- [SOURCE PASSAGE]
The plots of two "B" pictures still linger in my memory. One was about strange deaths of patients in a hospital, and the other was about a logging company threatened by unscrupulous competitors who erected temporary road barriers in the path of their trucks as they rounded a dangerous curve causing their drivers to swerve and topple down the mountain side. Perhaps there is someone with a mindful of movie trivia who could identify these two pictures. On the other hand, the scenes I remember could have come from one of several Hollywood pictures where variations of the same basic storyline was reworked time and again.

- [PROVIDED RECORDS]
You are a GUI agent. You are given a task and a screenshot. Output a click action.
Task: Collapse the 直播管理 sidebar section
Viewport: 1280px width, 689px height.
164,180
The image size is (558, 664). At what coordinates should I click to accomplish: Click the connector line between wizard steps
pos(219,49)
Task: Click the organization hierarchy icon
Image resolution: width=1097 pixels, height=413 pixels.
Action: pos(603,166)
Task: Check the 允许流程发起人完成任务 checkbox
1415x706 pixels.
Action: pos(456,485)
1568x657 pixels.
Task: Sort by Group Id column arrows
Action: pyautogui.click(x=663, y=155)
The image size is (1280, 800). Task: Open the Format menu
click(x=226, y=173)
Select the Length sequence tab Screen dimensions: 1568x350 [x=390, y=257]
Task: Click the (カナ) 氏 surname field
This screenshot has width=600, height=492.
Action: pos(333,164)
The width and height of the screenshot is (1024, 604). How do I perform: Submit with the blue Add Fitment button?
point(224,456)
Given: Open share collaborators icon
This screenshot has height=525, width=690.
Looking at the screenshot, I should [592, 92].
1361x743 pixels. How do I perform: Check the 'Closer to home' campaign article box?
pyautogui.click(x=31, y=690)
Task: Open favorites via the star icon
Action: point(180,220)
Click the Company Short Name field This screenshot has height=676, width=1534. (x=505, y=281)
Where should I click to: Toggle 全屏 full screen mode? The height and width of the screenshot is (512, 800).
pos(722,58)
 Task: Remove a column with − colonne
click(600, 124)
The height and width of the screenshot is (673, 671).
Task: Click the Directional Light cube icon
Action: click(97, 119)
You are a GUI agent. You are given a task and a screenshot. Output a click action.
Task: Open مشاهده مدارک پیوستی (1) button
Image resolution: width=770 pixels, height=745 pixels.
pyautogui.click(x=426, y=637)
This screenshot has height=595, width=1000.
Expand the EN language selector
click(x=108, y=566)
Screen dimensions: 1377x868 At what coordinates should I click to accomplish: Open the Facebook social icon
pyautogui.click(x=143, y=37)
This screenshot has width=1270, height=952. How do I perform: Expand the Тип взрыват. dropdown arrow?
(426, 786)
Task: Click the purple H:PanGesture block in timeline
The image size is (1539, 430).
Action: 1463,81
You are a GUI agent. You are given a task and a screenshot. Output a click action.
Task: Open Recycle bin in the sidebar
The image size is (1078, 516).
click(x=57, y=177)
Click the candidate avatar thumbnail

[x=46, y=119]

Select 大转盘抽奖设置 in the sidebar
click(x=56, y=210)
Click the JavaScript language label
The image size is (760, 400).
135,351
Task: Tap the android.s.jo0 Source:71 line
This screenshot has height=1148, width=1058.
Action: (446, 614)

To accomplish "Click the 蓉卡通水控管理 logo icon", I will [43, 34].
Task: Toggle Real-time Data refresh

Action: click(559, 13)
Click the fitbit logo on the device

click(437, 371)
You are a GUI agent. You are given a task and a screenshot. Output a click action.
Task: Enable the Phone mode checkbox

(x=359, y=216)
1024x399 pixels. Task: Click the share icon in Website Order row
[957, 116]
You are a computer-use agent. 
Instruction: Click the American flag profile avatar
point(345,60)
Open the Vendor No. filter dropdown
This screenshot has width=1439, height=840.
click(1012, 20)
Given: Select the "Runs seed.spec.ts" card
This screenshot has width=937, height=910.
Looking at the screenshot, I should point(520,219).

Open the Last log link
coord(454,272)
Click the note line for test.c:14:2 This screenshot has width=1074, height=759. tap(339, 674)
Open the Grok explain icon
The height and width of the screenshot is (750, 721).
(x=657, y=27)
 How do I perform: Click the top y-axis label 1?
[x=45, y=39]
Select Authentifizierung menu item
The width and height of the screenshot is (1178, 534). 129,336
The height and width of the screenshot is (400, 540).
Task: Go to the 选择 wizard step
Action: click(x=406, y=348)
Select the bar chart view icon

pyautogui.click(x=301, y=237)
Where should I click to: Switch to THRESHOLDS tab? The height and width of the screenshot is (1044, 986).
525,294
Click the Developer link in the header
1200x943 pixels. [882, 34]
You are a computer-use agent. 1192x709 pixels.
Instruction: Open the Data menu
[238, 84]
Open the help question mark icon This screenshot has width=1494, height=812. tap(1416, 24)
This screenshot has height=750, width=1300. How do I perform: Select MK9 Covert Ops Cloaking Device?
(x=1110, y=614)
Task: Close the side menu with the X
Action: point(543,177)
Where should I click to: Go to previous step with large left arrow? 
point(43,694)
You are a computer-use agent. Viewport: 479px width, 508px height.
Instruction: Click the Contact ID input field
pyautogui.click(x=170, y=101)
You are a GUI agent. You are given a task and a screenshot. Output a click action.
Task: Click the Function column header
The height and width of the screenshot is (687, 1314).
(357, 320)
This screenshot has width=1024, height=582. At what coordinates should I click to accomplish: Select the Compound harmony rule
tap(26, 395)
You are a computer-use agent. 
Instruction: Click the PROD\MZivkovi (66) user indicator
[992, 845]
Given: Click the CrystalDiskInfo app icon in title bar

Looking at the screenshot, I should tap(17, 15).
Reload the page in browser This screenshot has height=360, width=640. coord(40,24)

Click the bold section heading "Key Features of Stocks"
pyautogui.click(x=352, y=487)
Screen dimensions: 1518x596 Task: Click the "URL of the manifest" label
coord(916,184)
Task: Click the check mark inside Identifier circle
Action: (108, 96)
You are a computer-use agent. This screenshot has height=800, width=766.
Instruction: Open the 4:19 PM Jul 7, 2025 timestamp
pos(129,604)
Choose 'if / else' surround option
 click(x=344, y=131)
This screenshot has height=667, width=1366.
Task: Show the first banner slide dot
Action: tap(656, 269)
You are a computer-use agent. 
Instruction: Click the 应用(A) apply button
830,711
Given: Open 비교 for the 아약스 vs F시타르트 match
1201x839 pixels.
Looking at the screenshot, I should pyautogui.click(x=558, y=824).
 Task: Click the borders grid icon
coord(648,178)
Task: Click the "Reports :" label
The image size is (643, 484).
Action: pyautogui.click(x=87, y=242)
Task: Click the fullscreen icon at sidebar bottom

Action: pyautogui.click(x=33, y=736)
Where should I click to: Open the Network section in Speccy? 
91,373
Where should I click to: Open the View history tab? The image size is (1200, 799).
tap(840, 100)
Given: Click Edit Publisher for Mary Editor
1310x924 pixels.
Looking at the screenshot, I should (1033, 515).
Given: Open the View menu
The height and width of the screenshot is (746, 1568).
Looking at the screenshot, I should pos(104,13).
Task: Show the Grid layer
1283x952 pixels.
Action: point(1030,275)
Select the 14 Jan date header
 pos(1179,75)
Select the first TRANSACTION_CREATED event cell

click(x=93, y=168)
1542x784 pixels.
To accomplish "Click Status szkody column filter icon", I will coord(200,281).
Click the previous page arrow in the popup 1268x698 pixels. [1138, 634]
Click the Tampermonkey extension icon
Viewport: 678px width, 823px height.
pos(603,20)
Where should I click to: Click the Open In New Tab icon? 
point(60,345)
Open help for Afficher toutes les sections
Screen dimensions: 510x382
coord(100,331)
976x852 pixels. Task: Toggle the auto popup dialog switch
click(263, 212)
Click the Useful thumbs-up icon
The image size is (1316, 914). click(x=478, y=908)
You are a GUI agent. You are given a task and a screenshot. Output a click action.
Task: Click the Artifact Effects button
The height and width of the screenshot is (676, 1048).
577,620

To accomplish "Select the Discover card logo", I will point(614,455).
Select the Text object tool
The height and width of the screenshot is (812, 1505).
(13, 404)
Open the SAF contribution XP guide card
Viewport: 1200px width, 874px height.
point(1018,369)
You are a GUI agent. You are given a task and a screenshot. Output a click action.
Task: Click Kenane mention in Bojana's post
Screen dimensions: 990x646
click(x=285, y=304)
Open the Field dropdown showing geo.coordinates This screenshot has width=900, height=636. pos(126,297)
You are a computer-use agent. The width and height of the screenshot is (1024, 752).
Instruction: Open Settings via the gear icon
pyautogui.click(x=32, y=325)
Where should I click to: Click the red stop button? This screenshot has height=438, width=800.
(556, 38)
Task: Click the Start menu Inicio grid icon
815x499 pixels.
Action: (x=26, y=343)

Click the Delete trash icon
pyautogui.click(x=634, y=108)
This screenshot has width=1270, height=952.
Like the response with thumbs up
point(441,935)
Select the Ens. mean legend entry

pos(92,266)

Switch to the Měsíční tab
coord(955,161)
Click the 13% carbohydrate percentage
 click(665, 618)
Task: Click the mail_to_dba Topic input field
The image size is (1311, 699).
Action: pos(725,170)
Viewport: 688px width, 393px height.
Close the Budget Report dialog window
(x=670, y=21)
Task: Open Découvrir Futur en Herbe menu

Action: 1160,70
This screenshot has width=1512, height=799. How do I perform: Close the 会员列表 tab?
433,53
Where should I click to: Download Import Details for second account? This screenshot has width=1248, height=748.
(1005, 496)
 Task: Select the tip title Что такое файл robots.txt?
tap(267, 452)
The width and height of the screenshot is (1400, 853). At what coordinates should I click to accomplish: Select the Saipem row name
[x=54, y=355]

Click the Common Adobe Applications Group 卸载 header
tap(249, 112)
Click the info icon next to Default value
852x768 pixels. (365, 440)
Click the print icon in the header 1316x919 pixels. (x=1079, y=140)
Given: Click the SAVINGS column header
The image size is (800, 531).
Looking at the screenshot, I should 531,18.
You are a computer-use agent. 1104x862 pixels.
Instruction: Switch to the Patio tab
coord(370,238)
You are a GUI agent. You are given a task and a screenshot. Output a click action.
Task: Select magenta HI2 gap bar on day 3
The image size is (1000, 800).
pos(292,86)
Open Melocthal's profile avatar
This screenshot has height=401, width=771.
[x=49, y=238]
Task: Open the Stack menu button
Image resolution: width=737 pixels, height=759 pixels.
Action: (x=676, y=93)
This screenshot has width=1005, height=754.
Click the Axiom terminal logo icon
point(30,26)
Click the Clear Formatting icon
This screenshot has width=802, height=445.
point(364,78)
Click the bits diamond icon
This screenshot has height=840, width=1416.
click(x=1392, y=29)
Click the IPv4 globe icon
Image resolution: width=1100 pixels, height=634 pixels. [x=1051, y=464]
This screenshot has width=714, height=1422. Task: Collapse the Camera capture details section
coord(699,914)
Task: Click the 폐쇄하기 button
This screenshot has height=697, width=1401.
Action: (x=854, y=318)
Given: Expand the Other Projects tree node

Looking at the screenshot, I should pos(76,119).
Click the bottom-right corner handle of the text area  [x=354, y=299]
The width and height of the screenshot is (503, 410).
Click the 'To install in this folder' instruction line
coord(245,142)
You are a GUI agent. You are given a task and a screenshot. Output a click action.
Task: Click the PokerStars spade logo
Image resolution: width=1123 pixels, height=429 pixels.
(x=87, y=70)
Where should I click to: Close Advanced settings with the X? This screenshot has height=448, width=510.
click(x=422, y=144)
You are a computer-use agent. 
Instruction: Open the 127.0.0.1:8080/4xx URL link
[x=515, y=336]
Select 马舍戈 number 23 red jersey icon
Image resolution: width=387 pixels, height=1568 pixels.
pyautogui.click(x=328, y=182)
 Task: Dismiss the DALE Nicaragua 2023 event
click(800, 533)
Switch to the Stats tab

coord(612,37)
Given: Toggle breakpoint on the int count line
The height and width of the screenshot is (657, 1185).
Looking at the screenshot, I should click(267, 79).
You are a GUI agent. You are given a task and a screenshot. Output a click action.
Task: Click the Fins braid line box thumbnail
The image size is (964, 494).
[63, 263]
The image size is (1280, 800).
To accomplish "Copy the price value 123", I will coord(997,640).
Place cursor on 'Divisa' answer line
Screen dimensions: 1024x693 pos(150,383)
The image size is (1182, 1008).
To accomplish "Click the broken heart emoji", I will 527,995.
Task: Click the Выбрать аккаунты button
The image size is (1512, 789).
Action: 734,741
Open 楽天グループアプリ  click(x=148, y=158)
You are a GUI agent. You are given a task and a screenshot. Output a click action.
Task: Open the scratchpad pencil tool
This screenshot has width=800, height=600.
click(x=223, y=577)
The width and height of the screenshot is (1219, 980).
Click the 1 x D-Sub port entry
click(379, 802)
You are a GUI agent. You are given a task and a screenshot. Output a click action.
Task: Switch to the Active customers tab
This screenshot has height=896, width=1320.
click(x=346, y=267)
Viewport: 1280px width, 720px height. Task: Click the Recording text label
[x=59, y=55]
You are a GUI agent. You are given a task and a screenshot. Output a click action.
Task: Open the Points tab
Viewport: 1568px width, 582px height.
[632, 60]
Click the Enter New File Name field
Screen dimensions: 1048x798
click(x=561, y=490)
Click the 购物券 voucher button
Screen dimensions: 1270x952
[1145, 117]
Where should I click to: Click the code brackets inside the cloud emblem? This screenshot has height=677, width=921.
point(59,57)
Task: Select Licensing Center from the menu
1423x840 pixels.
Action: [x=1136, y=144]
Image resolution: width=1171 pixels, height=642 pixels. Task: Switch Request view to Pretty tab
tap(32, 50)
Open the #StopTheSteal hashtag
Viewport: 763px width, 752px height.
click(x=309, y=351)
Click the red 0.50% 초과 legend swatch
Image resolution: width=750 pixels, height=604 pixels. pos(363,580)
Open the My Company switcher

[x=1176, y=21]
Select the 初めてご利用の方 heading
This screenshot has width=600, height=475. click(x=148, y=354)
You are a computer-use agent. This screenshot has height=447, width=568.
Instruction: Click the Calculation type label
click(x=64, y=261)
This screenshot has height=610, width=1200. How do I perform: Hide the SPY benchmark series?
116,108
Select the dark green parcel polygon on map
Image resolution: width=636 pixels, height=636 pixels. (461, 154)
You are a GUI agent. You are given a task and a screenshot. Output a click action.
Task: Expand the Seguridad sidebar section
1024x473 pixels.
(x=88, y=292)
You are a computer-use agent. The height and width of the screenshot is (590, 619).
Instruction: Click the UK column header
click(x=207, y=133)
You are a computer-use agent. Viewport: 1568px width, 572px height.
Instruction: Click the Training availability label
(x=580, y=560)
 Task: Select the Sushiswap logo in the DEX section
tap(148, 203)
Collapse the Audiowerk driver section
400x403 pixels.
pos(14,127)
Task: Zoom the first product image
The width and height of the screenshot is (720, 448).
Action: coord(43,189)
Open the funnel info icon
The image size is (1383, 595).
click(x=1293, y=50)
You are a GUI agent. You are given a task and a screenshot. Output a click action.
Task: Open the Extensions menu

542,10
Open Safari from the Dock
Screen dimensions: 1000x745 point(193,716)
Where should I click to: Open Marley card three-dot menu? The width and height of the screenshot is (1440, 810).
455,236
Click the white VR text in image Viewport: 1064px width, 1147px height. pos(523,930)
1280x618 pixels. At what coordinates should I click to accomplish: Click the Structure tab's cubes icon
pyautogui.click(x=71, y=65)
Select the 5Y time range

- [ASSIGNMENT]
Answer these questions from the passage about remembered "B" pictures:
(a) What happened to patients in the hospital picture?
(b) What did the unscrupulous competitors place in the path of the logging trucks?
(c) Where, besides these two pictures, might the remembered scenes have come from?

- [RESPONSE TO THE EXERCISE]
(a) They died strange deaths.
(b) Temporary road barriers.
(c) From one of several Hollywood pictures that reworked variations of the same basic storyline.